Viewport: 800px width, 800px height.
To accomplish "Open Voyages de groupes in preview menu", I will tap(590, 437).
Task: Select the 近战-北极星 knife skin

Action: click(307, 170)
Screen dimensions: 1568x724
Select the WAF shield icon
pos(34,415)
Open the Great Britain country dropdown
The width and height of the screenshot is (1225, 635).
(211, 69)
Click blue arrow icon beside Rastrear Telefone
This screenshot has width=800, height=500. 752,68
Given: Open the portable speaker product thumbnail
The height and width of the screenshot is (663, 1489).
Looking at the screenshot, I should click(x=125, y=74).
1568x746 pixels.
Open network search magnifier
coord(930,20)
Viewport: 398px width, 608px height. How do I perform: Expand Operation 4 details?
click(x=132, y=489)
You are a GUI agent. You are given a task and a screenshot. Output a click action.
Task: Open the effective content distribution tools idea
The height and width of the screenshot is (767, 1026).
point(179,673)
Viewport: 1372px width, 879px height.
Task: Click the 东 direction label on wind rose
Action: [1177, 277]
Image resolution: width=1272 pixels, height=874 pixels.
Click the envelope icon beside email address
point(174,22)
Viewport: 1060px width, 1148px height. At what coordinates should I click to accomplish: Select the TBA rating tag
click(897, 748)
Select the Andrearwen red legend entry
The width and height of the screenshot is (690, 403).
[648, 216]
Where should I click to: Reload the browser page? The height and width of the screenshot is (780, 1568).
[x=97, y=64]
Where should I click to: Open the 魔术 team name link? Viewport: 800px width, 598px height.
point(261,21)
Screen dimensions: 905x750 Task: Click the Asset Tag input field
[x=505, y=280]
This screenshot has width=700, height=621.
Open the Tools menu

-- -- --

* _Task brief_: Each line that holds the word "pixels" should be extracted from the records.

* _The completed task_:
1568x746 pixels.
Image resolution: width=1272 pixels, height=874 pixels.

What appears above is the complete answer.